Осмотрев это моё богатство, оживившийся Зиновьев предложил прихватить с собой обе бутылки шампанского и один флакон коньяка плюс одну коробку сигар. На оставшийся коньяк и табачные изделия у него, похоже, появились некие свои виды.
Ближе к вечеру (начало сборища было назначено на 18:00; сдаётся мне, что в эти патриархальные времена спать ложились рано) под становившиеся привычными для меня звуки далёкой канонады мы начали выдвигаться, бережно неся завёрнутые в бумагу хозяйственным Петькой дары. Поскольку сменных костюмов у меня не было предусмотрено (какой в них смысл?), я отправился в гости в том же дежурно-походном прикиде. При лжебраунинге, «Маузере» и полевой сумке. Эмпирический опыт моих предыдущих миссий показывал, что никогда невозможно предугадать, что тебе предстоит в следующий момент. Допустим, сейчас ты пьёшь коньяк, а уже через полчаса потребуется стрелять. И поэтому лучше всегда быть при оружии.
Лейтенант ограничился бритьём, свежей сорочкой и сменным отглаженным кителем.
Жил интендант явно побогаче, чем тот же Зиновьев (оно и понятно, положение обязывало), поскольку один занимал отдельный, более чем добротный одноэтажный (многоэтажность в Порт-Артуре, как я уже замечал, была не в моде; насколько я помню, даже здешней резиденции наместника Алексеева хватило двух этажей) каменный дом, крытый железом на улице с названием Вокзальная. Собственно, башенки самого вокзала просматривались всего в паре кварталов. Судя по всему, после прервавшей любое наземное сообщение с Маньчжурией сухопутной блокады Порт-Артура местный вокзал особо и не работал.
Обстановка в доме, куда мы попали, в целом была вполне себе мещанская: натёртые полы, кружевные занавески и цветочные горшки на окнах. Двери нам открывал услужливо-почтительный солдат узнаваемо-холуйского типа, кроме которого в доме присутствовало ещё несколько человек прислуги – кухарка и прочие горничные, одна из которых приняла у меня и Зиновьева головные уборы (мои сумку и кобуру с «Маузером» молоденькая горничная с весьма удивлённым выражением лица повесила на вешалку, вместе со шляпой), а потом унесла наши подарочки.

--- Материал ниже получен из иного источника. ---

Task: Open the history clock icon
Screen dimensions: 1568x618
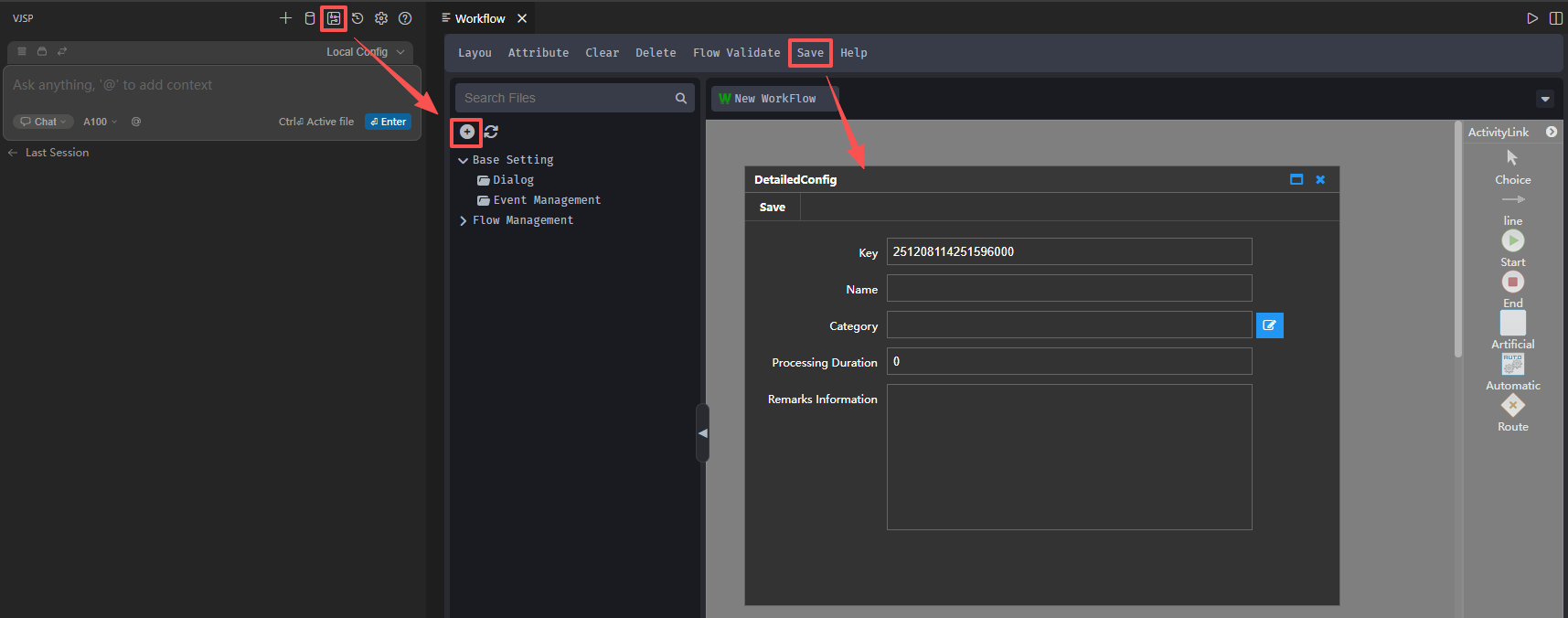Action: tap(357, 18)
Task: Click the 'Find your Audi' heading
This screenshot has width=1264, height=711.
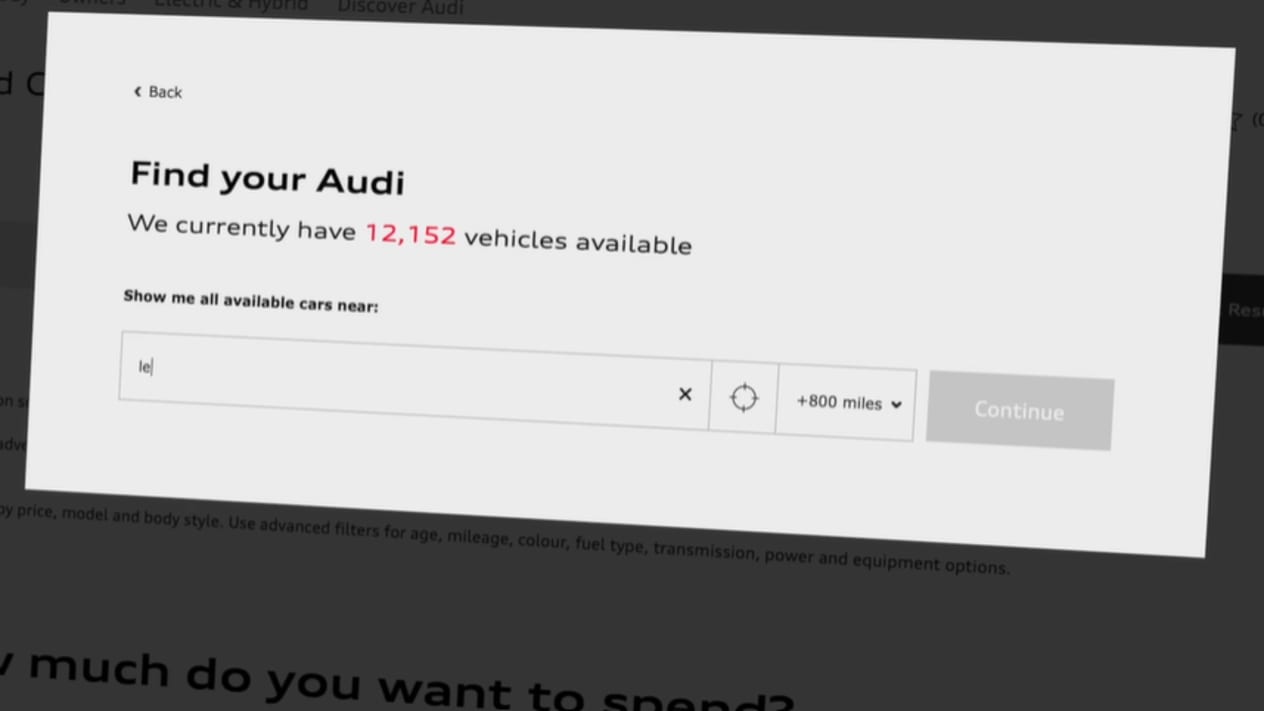Action: (x=267, y=178)
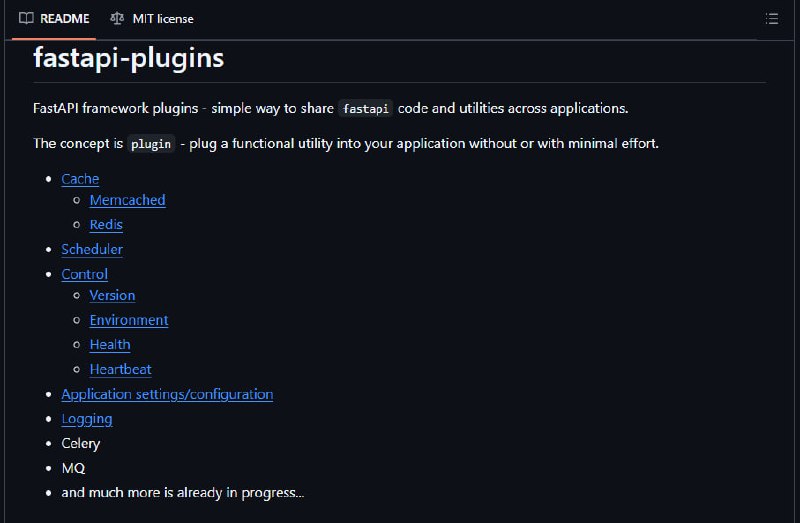Click the fastapi inline code snippet
The image size is (800, 523).
coord(365,108)
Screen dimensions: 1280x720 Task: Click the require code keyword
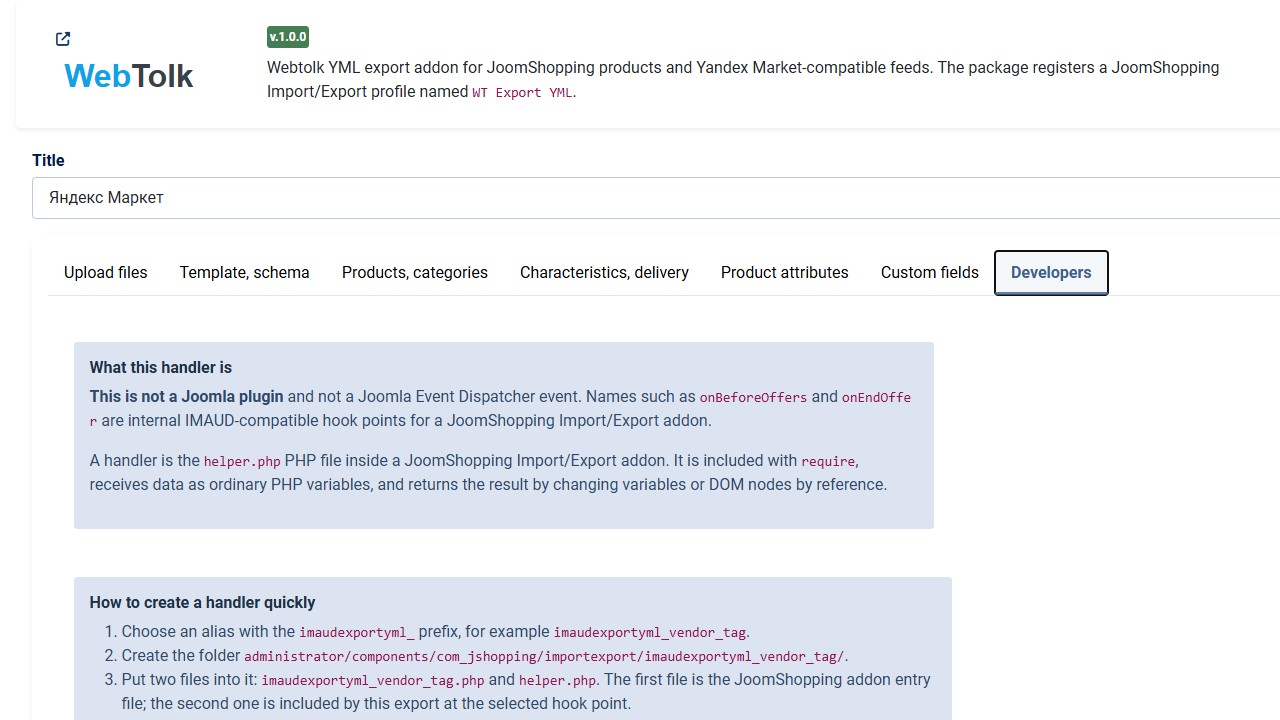[x=828, y=461]
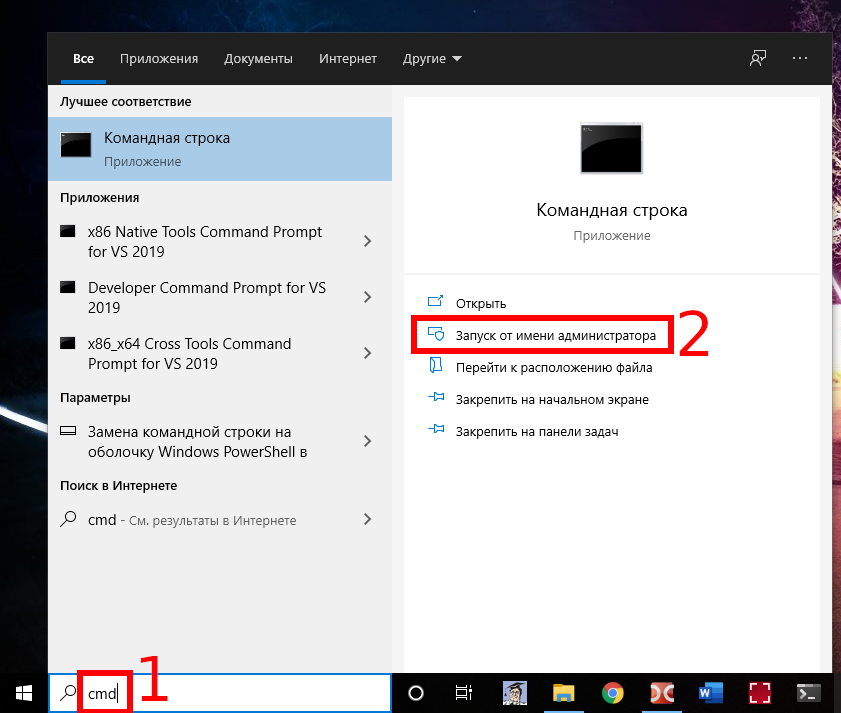The width and height of the screenshot is (841, 713).
Task: Select the Интернет search tab
Action: [347, 59]
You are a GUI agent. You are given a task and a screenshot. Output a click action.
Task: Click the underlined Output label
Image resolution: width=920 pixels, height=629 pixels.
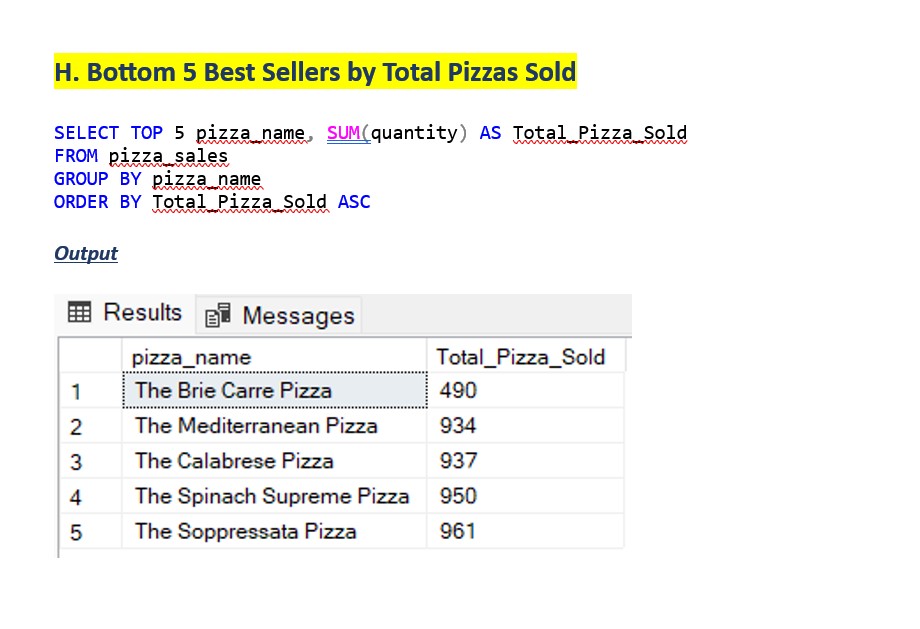(x=86, y=253)
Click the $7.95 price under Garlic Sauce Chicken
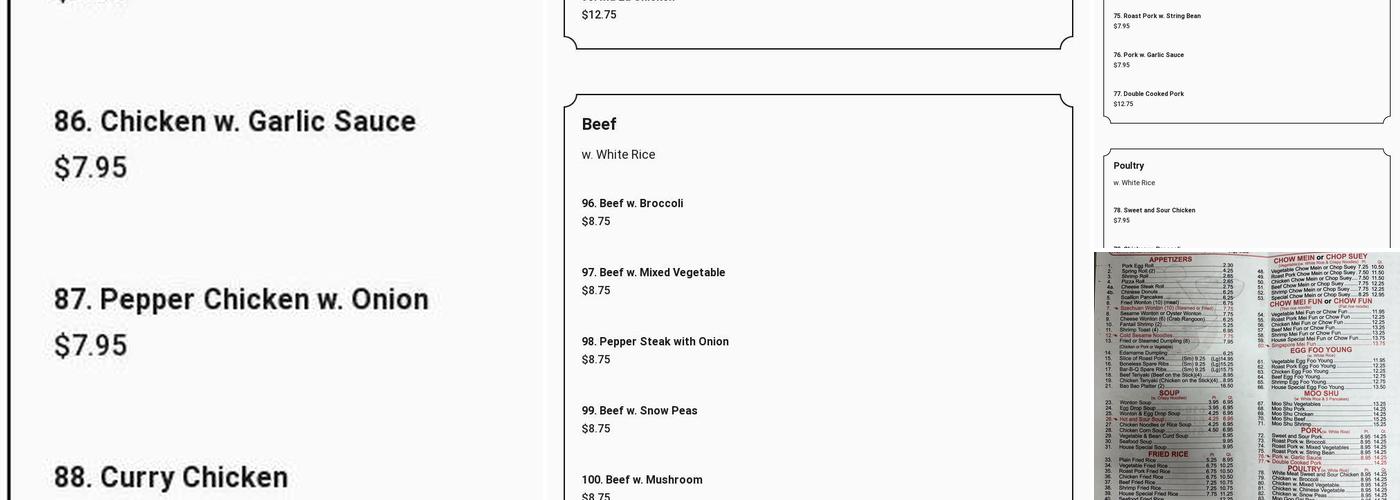 [x=90, y=168]
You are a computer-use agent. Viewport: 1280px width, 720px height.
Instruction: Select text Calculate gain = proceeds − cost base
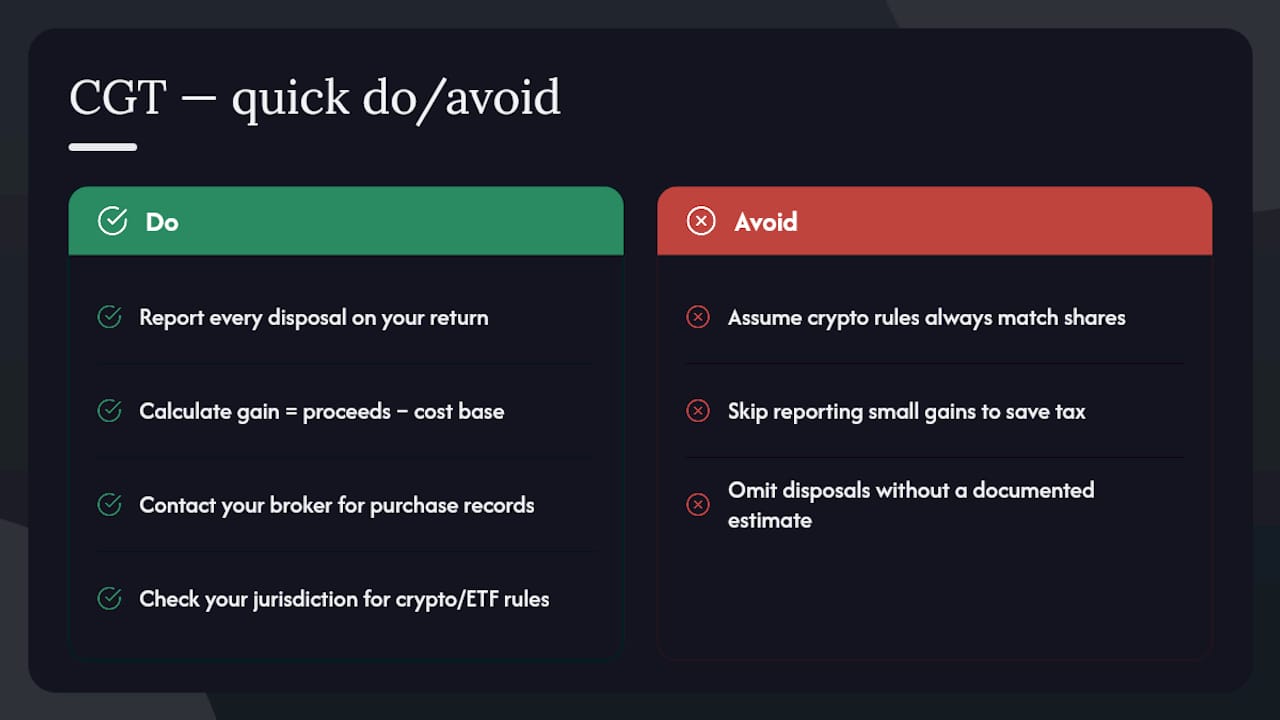tap(322, 412)
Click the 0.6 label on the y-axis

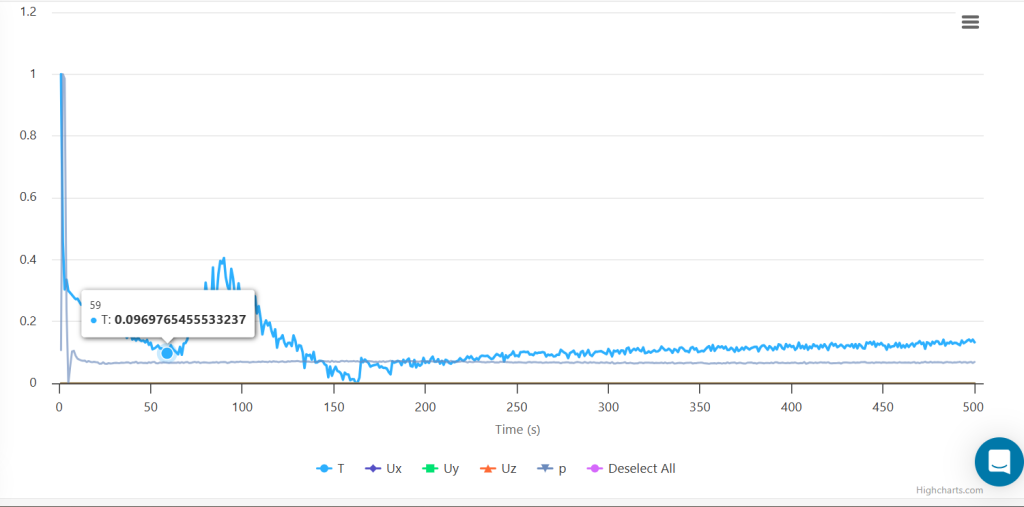point(28,197)
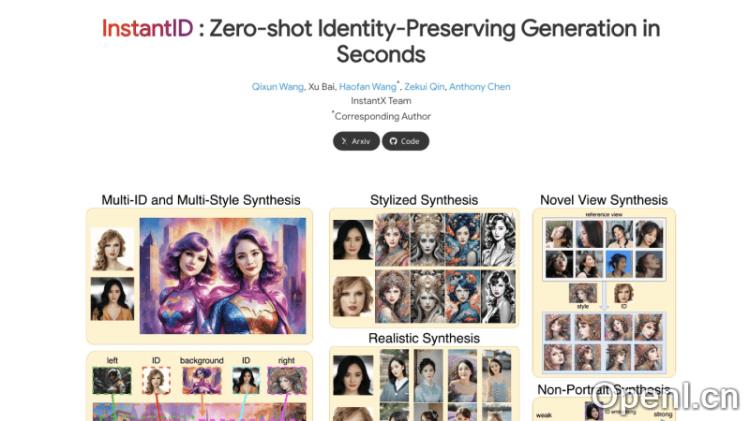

Как оказалось, этот то ли ранний ужин, то ли поздний обед был организован по случаю именин старшей дочери этого самого интенданта Талдытова Арины. Вообще, дочерей оказалось две: Арина и Екатерина – с разницей в возрасте в два или три года. При ближайшем рассмотрении девки оказались симпатичными и опрятными, но усреднённые эталоны женской красоты (разумеется, если всерьёз не брать в расчёт нечто «столично-утончённое» с кокаином и парижскими нарядами) тогда, похоже, были где-то на уровне художественной самодеятельности с какого-нибудь «ультрарусского» телеканала. В общем, пока мы с лейтенантом вежливо целовали ручки дочерям и супруге интенданта (приятной полноватой женщине) Полине Викентьевне, я думал о том, что этим барышням с ямочками на щеках и толстыми светлыми косами (натуральные блондинки, кстати; тогда по части высветления волос технологии ещё не были особо отработаны) очень пошли бы сарафаны с кокошниками и разные там песни-пляски под гармонь. Хотя подозреваю, что меня в этом плане путала ещё и тогдашняя дамская мода – все эти странные юбки в пол и нелепые блузки со смешными рукавами и целомудренно-глухими воротничками под горло.
Сам интендант, которого звали Ростислав Евлампьевич, вскоре вышедший в прихожую и поблагодаривший нас за коньяк и прочее, оказался толстым усатым дядькой вполне добродушного вида. Слева на груди сюртука интенданта поблёскивали два ордена – тёмно-красный крестик Святой Анны 3-й степени (он же, как тогда говорили, «клюква») на красно-жёлтой колодке и маленький красно-золотистый крест Святого Станислава той же 3-й степени с красно-белой ленточкой. Оба ордена, разумеется, без мечей и прочих военных отличий «за храбрость» – обычные цацки низших степеней, которые до октября 1917 года получили сотни тысяч как офицеров, так и гражданских чиновников. Как прикалывались примерно в те же времена: «И на груди его могучей одна медаль висела кучей, и та за выслугу лишь лет…»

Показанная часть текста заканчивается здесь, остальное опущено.